*** Working data ***
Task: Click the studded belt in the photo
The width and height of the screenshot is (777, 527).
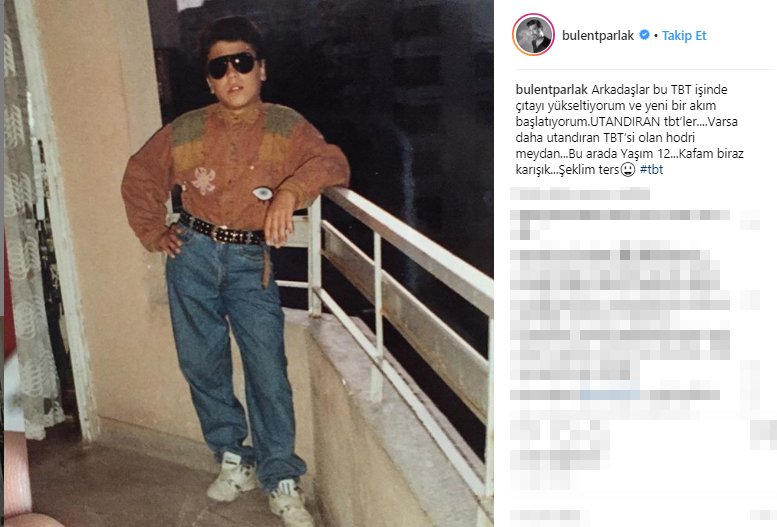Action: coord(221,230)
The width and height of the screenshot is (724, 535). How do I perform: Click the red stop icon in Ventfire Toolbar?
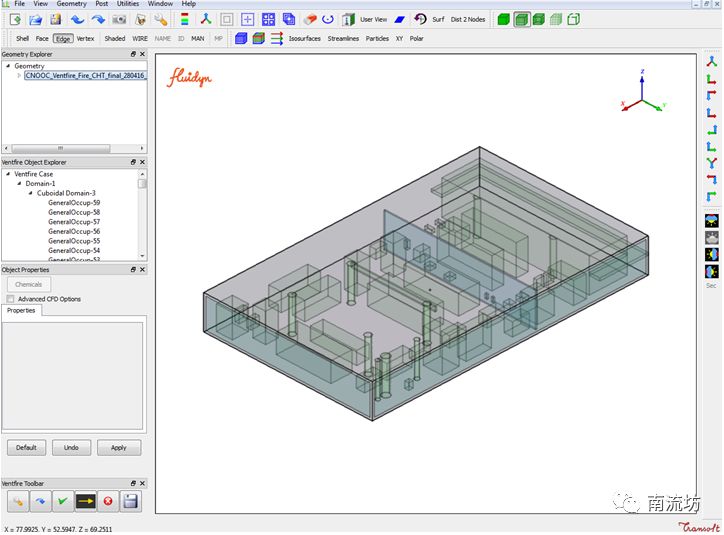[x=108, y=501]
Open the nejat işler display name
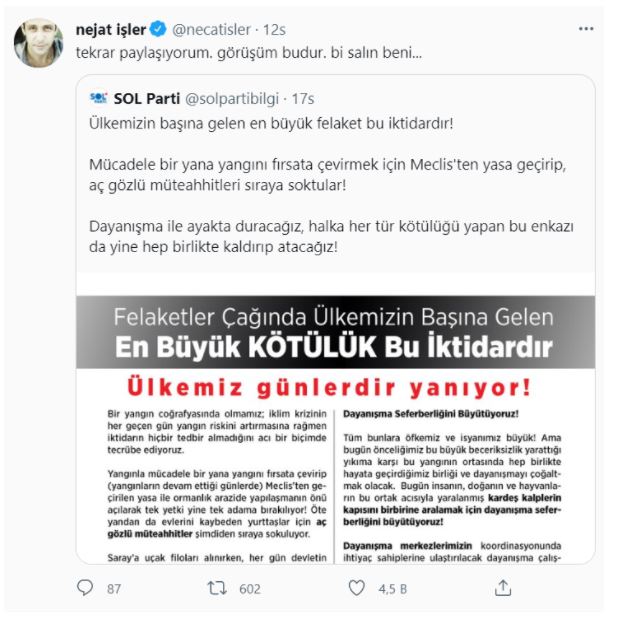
***
▶ _Your objective_:
Please restate all the items above, replacing "screenshot" with "image" wherever it appears, changing nothing else and leaving out the pictures.

▶ _Result of this exercise_:
Task: Click the studded belt in the photo
The width and height of the image is (777, 527).
Action: coord(221,230)
The width and height of the image is (724, 535). How do I perform: Click the red stop icon in Ventfire Toolbar?
[x=108, y=501]
Open the nejat işler display name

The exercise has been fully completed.